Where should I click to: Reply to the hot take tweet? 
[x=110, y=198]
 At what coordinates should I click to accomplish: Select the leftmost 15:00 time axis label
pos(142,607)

==

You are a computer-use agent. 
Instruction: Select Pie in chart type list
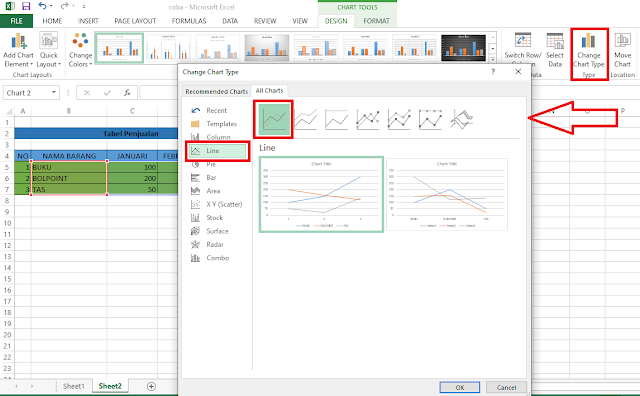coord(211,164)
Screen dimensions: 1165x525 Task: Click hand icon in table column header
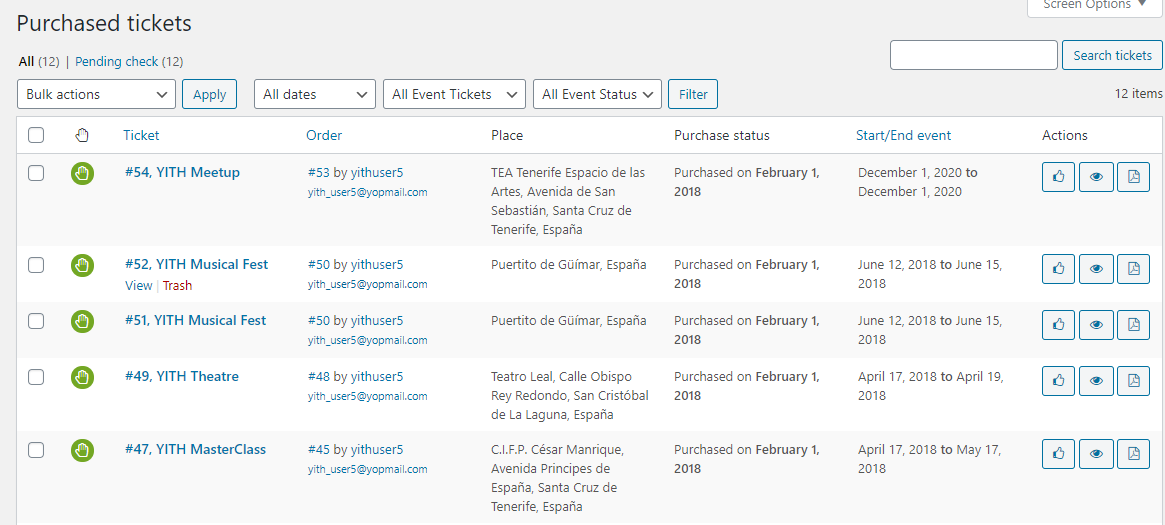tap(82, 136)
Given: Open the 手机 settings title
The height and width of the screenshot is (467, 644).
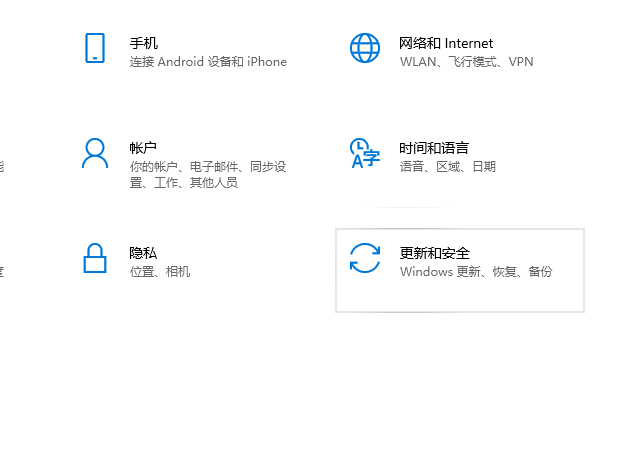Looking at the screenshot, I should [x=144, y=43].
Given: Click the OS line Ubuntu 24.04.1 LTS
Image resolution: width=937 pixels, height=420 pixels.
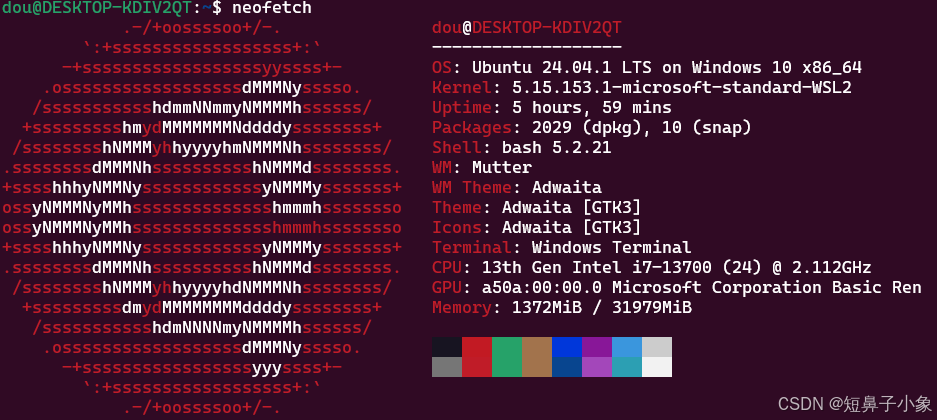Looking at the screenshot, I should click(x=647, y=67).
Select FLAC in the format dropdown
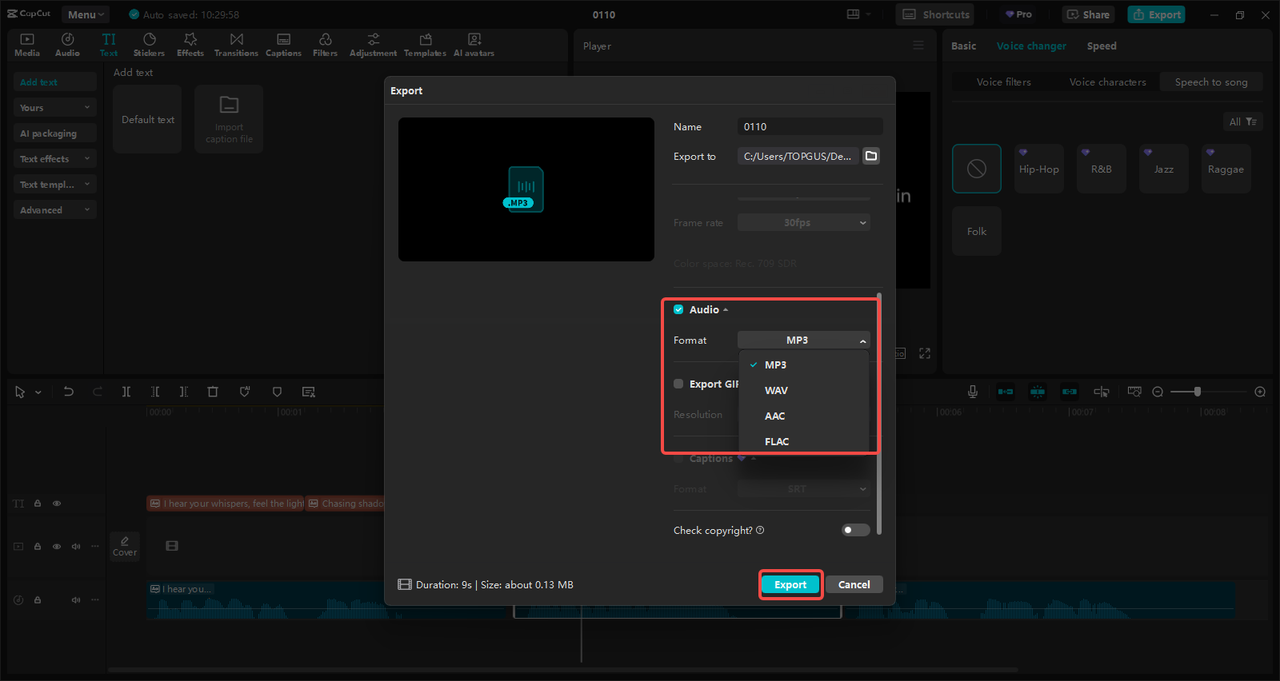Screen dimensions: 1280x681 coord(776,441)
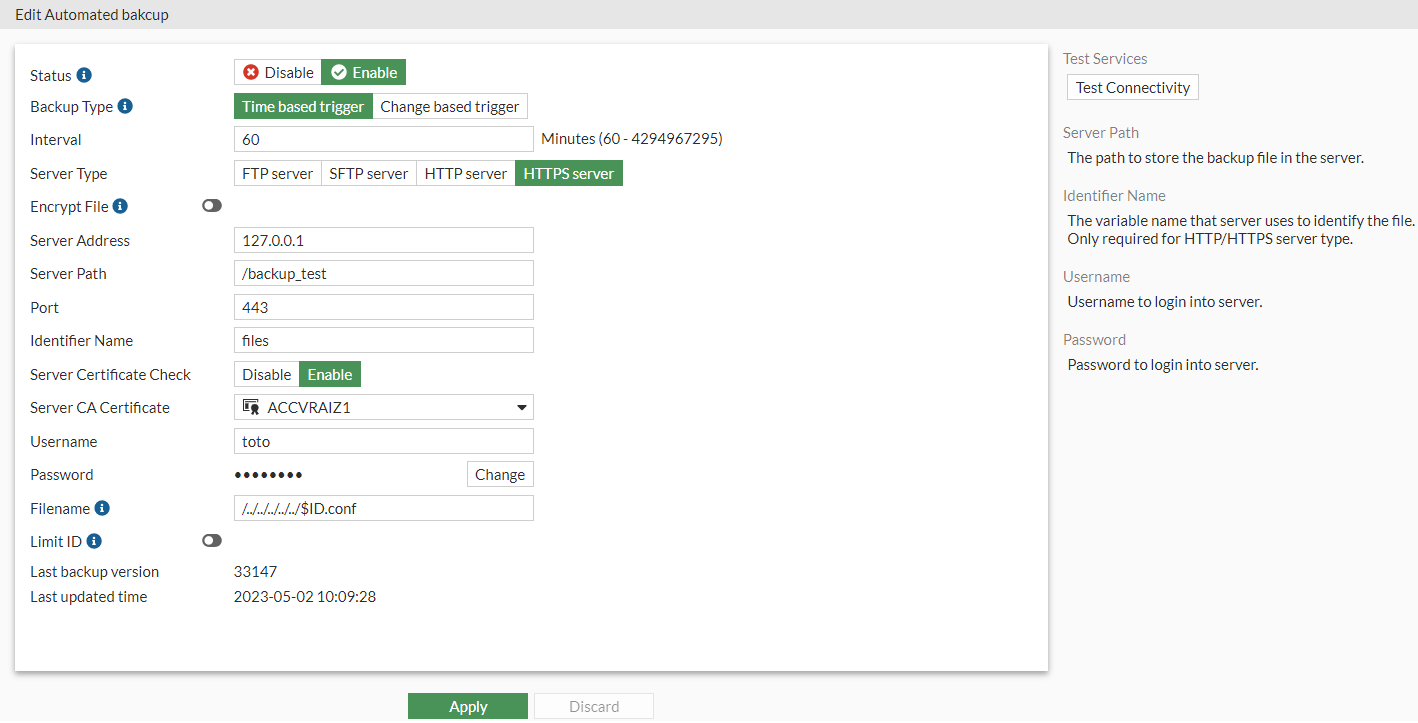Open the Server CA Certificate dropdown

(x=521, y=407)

--

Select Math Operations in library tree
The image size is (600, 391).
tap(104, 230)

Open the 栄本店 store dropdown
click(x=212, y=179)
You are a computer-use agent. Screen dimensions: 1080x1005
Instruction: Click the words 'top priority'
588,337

EXERCISE OBJECTIVE
Look through the entries above. Copy each line in which the string "agent" occurs.

TASK RESULT
You are a computer-use agent. 
You are a computer-use agent. Screen dimensions: 1080x1005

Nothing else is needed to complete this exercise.